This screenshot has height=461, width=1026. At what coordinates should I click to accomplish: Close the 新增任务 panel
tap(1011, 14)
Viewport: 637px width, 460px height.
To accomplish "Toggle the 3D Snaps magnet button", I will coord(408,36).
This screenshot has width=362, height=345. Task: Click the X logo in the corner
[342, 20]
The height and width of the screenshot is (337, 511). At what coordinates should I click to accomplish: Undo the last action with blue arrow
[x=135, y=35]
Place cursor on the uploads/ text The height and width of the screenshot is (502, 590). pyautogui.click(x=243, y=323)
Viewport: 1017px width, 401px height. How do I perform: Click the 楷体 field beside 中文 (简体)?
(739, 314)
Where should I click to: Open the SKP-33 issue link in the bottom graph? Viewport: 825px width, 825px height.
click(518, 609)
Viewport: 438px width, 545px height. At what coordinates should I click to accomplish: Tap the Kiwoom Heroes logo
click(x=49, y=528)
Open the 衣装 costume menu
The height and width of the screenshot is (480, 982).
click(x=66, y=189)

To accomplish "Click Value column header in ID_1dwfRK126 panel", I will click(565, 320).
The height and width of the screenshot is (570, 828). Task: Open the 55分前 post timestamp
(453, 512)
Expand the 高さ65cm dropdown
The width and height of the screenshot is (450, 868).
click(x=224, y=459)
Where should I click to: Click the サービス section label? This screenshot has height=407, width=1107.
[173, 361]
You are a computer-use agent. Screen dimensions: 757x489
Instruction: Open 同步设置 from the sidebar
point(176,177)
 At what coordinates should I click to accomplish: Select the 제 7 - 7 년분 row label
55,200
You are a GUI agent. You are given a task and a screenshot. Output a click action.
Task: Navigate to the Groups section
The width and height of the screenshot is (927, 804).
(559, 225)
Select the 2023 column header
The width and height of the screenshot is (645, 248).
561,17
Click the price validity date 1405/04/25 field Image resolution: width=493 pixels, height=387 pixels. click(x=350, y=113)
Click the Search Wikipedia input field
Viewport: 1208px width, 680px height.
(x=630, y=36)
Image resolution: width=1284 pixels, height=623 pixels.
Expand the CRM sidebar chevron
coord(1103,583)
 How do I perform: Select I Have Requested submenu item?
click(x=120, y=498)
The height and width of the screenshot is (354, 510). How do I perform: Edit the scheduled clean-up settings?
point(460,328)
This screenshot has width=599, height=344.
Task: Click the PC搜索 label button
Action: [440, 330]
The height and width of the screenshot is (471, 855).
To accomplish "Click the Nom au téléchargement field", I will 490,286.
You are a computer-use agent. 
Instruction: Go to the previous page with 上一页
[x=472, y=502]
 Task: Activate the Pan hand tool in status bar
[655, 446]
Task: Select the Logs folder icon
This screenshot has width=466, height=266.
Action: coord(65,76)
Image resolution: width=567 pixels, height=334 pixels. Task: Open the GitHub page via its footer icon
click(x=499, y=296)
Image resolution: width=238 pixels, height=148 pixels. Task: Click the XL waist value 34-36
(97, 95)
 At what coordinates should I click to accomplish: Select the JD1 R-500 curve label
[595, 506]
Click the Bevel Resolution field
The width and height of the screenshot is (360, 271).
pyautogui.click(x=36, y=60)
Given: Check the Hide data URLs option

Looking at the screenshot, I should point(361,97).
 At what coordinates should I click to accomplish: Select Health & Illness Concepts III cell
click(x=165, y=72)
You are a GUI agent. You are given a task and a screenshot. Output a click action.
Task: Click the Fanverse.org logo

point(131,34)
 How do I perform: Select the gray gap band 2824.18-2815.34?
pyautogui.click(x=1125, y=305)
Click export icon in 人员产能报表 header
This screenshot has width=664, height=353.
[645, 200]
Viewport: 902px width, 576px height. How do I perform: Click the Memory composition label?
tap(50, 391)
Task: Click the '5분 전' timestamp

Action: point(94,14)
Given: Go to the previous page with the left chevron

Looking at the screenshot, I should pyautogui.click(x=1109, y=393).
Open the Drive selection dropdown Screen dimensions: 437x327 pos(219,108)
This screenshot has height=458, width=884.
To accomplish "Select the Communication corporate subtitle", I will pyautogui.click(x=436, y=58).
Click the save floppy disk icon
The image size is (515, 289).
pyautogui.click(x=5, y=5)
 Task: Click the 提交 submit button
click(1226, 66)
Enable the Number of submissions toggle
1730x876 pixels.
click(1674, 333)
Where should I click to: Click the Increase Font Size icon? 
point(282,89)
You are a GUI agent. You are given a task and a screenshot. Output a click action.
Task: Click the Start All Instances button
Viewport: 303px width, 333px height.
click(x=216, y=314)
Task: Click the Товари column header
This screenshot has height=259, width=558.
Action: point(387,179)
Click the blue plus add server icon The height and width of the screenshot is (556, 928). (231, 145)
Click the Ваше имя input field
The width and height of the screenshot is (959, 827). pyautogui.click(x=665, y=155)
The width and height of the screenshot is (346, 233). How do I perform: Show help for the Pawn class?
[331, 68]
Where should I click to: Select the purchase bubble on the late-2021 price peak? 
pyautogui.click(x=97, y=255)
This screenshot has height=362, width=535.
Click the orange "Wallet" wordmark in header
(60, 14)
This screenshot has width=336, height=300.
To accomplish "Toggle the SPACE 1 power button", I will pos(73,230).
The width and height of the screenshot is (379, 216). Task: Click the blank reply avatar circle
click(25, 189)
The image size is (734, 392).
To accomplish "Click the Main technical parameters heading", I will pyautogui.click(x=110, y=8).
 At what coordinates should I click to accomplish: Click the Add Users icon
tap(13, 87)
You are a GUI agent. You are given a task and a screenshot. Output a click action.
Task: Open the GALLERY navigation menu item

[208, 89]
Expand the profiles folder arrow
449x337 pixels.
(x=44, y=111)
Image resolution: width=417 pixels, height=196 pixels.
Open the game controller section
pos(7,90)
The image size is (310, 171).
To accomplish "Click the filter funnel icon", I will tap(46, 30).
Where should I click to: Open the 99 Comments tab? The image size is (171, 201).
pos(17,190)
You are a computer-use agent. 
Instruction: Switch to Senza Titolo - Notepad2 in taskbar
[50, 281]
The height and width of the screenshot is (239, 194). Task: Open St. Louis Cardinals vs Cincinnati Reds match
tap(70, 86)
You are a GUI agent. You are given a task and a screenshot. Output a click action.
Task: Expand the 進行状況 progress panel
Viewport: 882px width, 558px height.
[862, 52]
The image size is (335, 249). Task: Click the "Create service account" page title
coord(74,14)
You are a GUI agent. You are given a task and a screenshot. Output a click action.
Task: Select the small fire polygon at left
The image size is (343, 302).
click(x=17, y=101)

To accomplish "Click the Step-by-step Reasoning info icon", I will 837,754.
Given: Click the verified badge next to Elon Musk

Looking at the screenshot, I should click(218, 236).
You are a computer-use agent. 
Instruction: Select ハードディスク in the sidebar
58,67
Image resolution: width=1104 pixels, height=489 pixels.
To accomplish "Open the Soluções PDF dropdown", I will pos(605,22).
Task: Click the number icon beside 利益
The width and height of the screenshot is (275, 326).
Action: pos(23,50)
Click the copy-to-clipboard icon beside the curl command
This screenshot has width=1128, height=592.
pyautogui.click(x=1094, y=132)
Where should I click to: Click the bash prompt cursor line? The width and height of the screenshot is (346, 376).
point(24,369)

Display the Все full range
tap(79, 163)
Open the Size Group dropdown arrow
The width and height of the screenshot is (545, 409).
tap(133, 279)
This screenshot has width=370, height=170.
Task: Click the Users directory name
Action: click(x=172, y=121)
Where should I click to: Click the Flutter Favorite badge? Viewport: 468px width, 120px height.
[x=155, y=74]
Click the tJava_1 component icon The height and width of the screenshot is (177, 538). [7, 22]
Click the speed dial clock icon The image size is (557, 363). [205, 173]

#####

_ASSIGNED TASK_:
Reply with nothing but the number of lines in the data above that contain "folder".

_EXERCISE RESULT_:
2